Beaucoup de mes collègues ne connaissaient tout simplement pas l'impact dévastateur de l'avortement non sécurisé, à savoir qu'il tue au moins 22 800 femmes et filles et en blesse des millions d'autres chaque année. Trop peu de mes collègues avaient fait le lien entre les décès que nous avons constatés et le système de soins de santé auquel nous appartenons. Nous avions simplement attendu que les personnes souffrant de complications liées à un avortement non sécurisé viennent dans nos cliniques, et bien que nous ayons traité celles qui sont arrivées assez tôt pour être sauvées, d'innombrables vies ont été perdues.

Les premiers patients qui ont demandé des soins pour un avortement sécurisé après que mon équipe ait participé à l'atelier EVA, avaient été envoyés par des collègues logisticiens et approvisionneurs. Ils ont envoyé des membres de leur famille, des amis et des voisins qui avaient besoin d'aide ; j'ai immédiatement vu l'impact de l'atelier EVA.

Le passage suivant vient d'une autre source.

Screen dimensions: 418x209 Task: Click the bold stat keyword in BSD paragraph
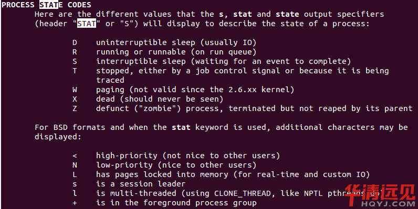click(x=181, y=127)
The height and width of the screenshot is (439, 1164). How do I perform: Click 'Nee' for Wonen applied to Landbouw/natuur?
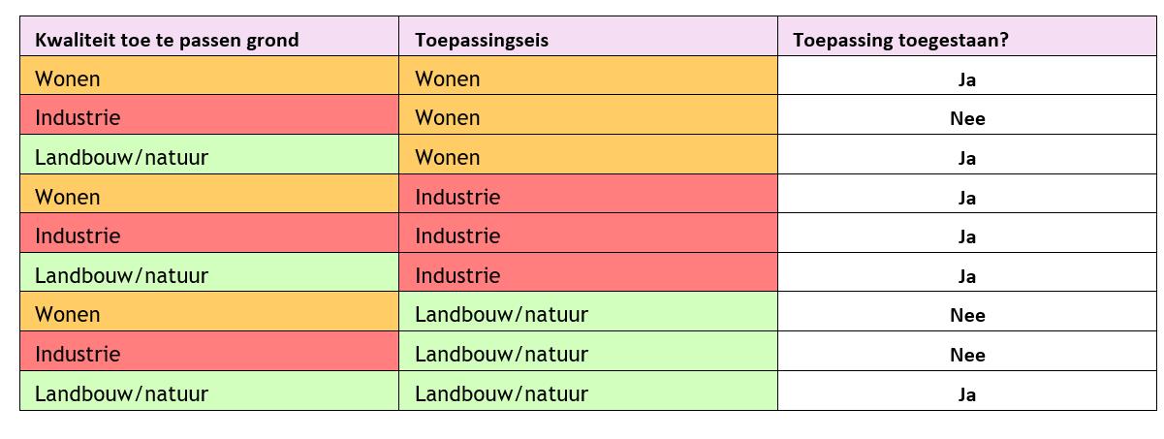[967, 315]
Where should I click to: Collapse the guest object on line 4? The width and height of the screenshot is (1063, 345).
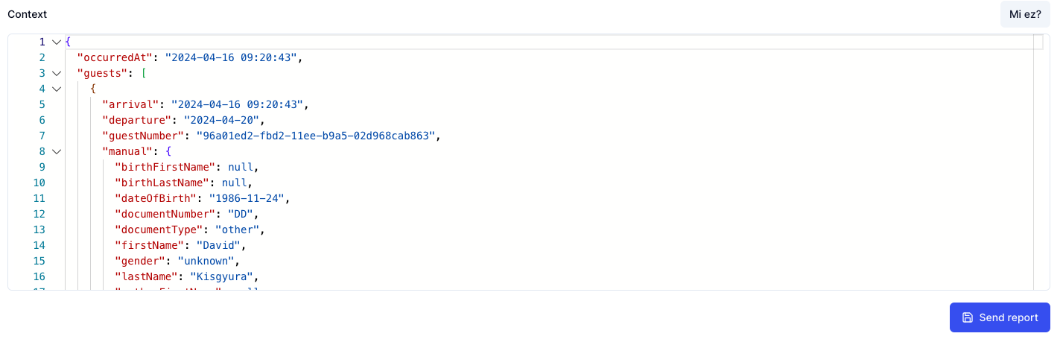pos(57,89)
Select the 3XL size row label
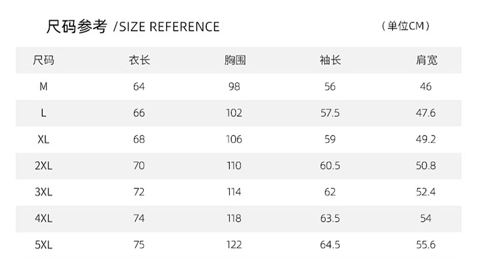This screenshot has height=276, width=479. (43, 192)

2019-2021 : Écouter et s'adapter

En 2019, j'ai accepté une nouvelle mission dans un pays d'Afrique centrale. À mon arrivée, j'ai découvert que MSF avait cessé de fournir des services de soins d'avortement sécurisé dans l'hôpital du ministère de la Santé que nous soutenions. Cette fois, c'était dû à un manque de connaissances et à des attitudes négatives de la part de quelques membres du personnel du ministère de la Santé travaillant à l'hôpital, même si nous avions la permission de fournir des soins d'avortement médicalisé.

J'ai réussi à trouver un moyen de relancer les services. J'ai dit à mon équipe que, si elle avait des problèmes avec quelqu'un qui ne comprenait pas la nécessité de ces services, elle devait m'en faire porter la responsabilité. J'ai fait cela parce que je savais que des soins d'avortement sûrs étaient le moyen le plus sûr d'aider ces femmes.

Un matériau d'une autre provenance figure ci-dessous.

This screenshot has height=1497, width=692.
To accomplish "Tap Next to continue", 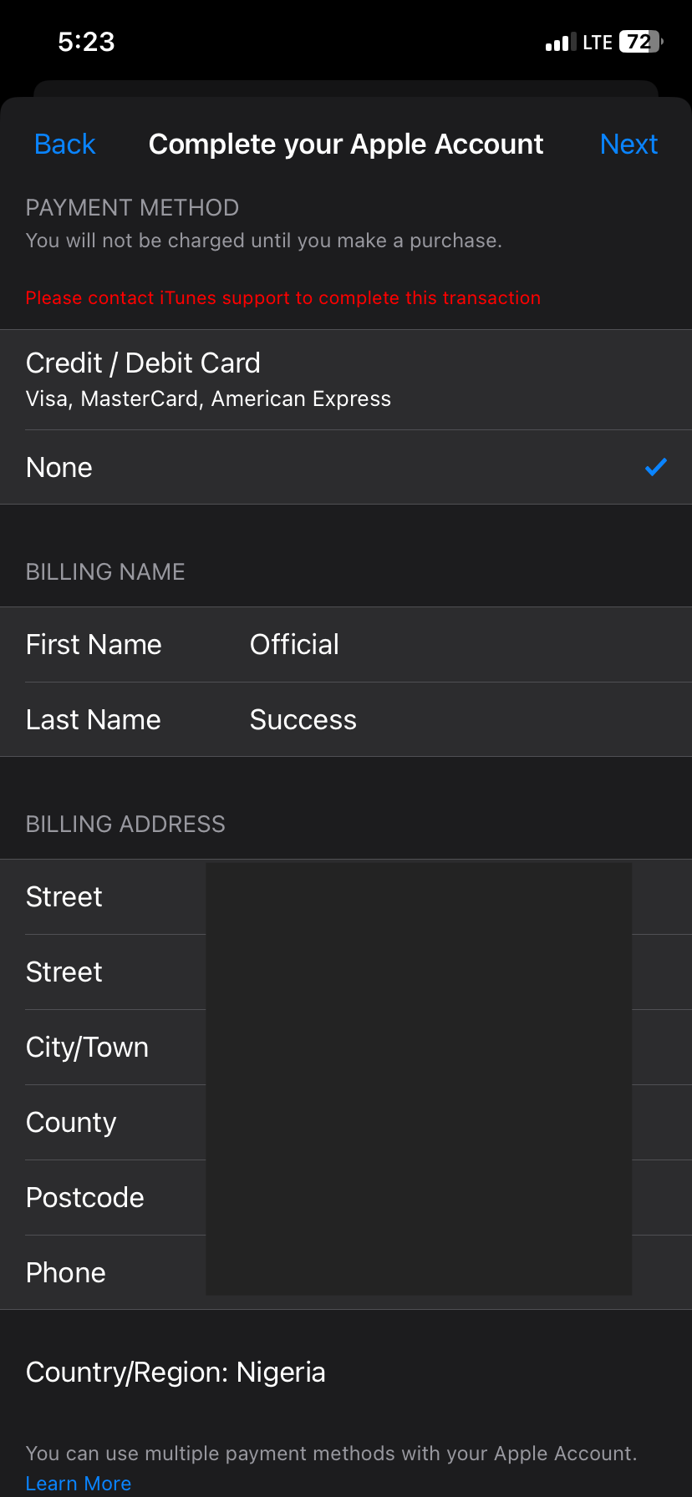I will point(628,145).
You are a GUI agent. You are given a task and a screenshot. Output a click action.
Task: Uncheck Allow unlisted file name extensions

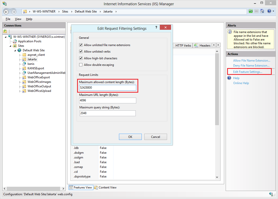pyautogui.click(x=81, y=45)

Un jour, une femme qui avait subi une mastectomie des deux seins est venue à l'hôpital avec son frère. Elle avait un bébé et était enceinte. Son mari était parti. Elle m'a dit qu'elle ne pouvait pas avoir un autre bébé parce qu'elle ne pouvait pas allaiter et ne pouvait pas se permettre de donner du lait maternisé. Sa grossesse en était au deuxième trimestre, mais je ne pouvais pas l'envoyer passer la nuit à l'hôpital, car elle aurait été traitée de manière irrespectueuse par certains membres du personnel qui n'étaient pas favorables à un avortement sécurisé.

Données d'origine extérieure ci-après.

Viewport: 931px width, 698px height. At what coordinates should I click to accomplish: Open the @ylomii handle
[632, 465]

J'ai donc décidé d'aider cette patiente à se faire avorter à domicile en toute sécurité. L'avortement autogéré consiste essentiellement à prendre des pilules abortives en dehors d'un cadre médical, avec le soutien de plateformes en ligne ou de lignes d'assistance téléphonique, ou, dans ce cas, avec mes instructions écrites. Le frère de la femme était prêt à s'occuper d'elle. J'ai écrit les instructions. Tout s'est bien passé. J'ai alors réalisé : je peux le faire.

La plupart de femmes qui venaient me consulter pour un avortement étaient accompagnées d'un membre de leur famille - une sœur, une mère, un frère. Si la patiente était d'accord, j'expliquais à ce membre de la famille comment soutenir la personne aimée lors d'un avortement autogéré. Et en cas de complication - ce qui était rare - ils savaient ce qu'il fallait faire et comment me contacter. C'est ainsi que j'ai développé les soins d'avortement sécurisé, dans le cadre de ce projet.

Ce n'est pas toujours facile, mais il est important de fournir des soins d'avortement sécurisé. Pendant les 19 années où j'ai travaillé avec MSF, j'ai dû faire preuve de beaucoup d'ingéniosité pour fournir ces soins. Cela demandait beaucoup de confiance et parfois du courage. Il est essentiel d'écouter les femmes. C'est de cette manière que j'ai découvert des moyens de les aider, même lorsque je rencontrais des obstacles.

*Le nom a été modifié

**Bien que cet article se concentre sur l'expérience de MSF en matière de traitement des femmes et des filles dans ses projets médicaux, nous reconnaissons que toutes les personnes susceptibles de tomber enceintes méritent d'avoir accès à des soins d'avortement sûrs, y compris les personnes qui s'identifient comme trans, non binaires et intersexes.